DATA EXTRACT ▸
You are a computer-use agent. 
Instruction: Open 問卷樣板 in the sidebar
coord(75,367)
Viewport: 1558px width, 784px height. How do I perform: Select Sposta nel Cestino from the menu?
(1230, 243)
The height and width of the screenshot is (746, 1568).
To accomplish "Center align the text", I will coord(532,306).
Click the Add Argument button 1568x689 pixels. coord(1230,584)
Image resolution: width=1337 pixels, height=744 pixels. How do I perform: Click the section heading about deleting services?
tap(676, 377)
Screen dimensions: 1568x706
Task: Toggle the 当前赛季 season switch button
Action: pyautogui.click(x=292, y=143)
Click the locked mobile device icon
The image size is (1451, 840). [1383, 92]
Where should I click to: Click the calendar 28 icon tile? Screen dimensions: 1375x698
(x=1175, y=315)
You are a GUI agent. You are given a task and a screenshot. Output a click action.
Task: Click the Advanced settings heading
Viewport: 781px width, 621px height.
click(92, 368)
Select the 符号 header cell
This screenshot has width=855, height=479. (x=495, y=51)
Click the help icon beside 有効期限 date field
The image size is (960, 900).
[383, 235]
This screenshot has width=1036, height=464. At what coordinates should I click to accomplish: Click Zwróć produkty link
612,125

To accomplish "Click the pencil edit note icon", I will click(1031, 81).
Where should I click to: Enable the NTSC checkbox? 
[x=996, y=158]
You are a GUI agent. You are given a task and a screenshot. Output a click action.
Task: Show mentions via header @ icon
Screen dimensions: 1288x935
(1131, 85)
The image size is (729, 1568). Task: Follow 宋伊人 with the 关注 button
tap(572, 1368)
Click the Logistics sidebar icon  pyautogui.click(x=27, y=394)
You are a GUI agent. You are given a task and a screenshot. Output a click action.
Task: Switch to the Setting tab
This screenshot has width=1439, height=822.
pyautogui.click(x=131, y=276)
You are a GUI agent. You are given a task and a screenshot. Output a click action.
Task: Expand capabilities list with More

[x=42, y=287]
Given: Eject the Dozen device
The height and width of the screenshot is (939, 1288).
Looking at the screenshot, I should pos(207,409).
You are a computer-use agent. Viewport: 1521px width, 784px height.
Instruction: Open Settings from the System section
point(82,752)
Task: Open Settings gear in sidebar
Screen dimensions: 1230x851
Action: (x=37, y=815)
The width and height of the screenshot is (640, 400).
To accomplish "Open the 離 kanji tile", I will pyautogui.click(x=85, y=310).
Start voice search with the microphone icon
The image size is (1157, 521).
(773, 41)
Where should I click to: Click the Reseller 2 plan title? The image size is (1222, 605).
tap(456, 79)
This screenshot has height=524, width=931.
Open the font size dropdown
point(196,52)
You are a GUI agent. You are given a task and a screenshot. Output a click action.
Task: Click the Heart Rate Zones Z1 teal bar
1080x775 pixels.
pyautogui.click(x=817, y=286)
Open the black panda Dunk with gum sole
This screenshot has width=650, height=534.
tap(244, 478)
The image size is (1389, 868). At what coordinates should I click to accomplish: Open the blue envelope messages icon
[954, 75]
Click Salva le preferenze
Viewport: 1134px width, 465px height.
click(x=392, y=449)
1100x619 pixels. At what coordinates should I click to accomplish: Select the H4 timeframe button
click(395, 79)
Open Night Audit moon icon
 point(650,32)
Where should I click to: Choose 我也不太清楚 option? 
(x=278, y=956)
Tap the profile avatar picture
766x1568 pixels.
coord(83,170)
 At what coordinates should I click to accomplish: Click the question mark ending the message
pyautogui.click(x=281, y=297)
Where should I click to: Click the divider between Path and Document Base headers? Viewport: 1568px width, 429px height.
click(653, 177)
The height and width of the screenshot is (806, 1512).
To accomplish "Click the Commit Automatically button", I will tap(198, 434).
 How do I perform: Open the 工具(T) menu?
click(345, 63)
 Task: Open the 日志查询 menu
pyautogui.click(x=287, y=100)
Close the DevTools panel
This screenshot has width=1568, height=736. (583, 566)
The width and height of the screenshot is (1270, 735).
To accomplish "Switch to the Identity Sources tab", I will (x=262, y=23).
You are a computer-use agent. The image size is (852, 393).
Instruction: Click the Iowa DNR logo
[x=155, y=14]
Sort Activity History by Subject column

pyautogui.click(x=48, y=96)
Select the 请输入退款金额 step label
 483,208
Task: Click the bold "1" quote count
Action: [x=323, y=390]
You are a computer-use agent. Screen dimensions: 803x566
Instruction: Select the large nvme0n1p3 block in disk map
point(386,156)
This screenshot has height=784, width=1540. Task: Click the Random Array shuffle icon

WHAT TO PRODUCE ▸
Rewrite the records from the line with "This screenshot has width=1036, height=464." up to and including the line with "point(196,52)", replacing "checkbox" with "check box" and leaving everything else unchanged.

RESULT BELOW ▸
This screenshot has width=1036, height=464. At what coordinates should I click to accomplish: Click Zwróć produkty link
612,125

To accomplish "Click the pencil edit note icon", I will click(1031, 81).
Where should I click to: Enable the NTSC check box? 
[x=996, y=158]
You are a GUI agent. You are given a task and a screenshot. Output a click action.
Task: Show mentions via header @ icon
Screen dimensions: 1288x935
(1131, 85)
The image size is (729, 1568). Task: Follow 宋伊人 with the 关注 button
tap(572, 1368)
Click the Logistics sidebar icon  pyautogui.click(x=27, y=394)
You are a GUI agent. You are given a task and a screenshot. Output a click action.
Task: Switch to the Setting tab
This screenshot has width=1439, height=822.
pyautogui.click(x=131, y=276)
You are a GUI agent. You are given a task and a screenshot. Output a click action.
Task: Expand capabilities list with More

[x=42, y=287]
Given: Eject the Dozen device
The height and width of the screenshot is (939, 1288).
Looking at the screenshot, I should pos(207,409).
You are a computer-use agent. Viewport: 1521px width, 784px height.
Instruction: Open Settings from the System section
point(82,752)
Task: Open Settings gear in sidebar
Screen dimensions: 1230x851
Action: (x=37, y=815)
The width and height of the screenshot is (640, 400).
To accomplish "Open the 離 kanji tile", I will pyautogui.click(x=85, y=310).
Start voice search with the microphone icon
The image size is (1157, 521).
(773, 41)
Where should I click to: Click the Reseller 2 plan title? The image size is (1222, 605).
tap(456, 79)
This screenshot has height=524, width=931.
Open the font size dropdown
point(196,52)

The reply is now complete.